Pascale Guéi-Ecaré a marqué l’histoire de la finance en Côte d’Ivoire en devenant, en janvier 2024, la première femme et la plus jeune présidente de l’Ordre des experts-comptables (OEC-CI). Son accession à la tête de cette institution traditionnellement masculine a brisé un plafond de verre tenace. Cependant, la dirigeante refuse de limiter son action à cette seule dimension, affirmant que la compétence prime sur le genre. Guidée par des valeurs de rigueur et d’excellence, elle promeut une gouvernance fondée sur l’écoute, la pédagogie et une « audace mesurée ».

En deux ans de mandat, le Conseil dirigé par Pascale Guéi-Ecaré a initié des réformes majeures pour aligner l’expertise comptable ivoirienne sur les standards internationaux. La mise en place effective du contrôle qualité au sein des cabinets depuis avril 2025 constitue une étape charnière de cette transformation. Malgré les appréhensions initiales face au changement, l’Ordre a privilégié la concertation, la présidente ayant donné l’exemple en soumettant son propre cabinet au contrôle dès la première vague.

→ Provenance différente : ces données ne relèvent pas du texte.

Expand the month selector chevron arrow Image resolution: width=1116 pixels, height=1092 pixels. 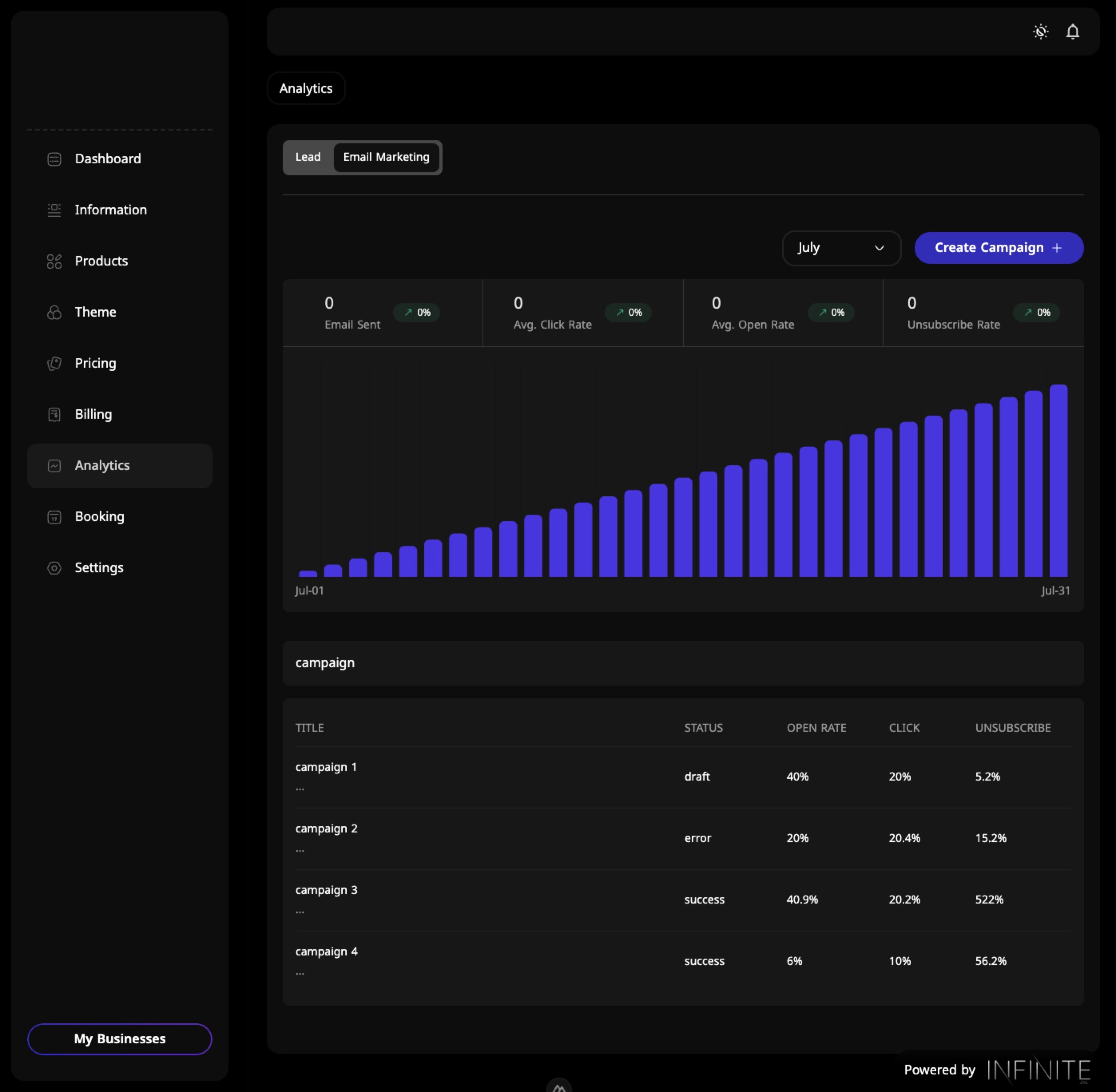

Parallèlement, la digitalisation est devenue un levier stratégique. Sous son impulsion, l’institution a développé une plateforme numérique pour l’émission du visa des états financiers et accompagne la profession vers l’adoption de l’intelligence artificielle et de la data science. L’objectif est de libérer les experts-comptables des tâches répétitives pour renforcer leur rôle de conseillers stratégiques.

L’ambition de Pascale Guéi-Ecaré dépasse les frontières nationales. Après avoir présidé le Conseil Permanent de la Profession Comptable de l’UEMOA et accueilli un congrès conjoint d’envergure à Yamoussoukro, elle continue de promouvoir le savoir-faire ivoirien dans l’harmonisation régionale des pratiques comptables.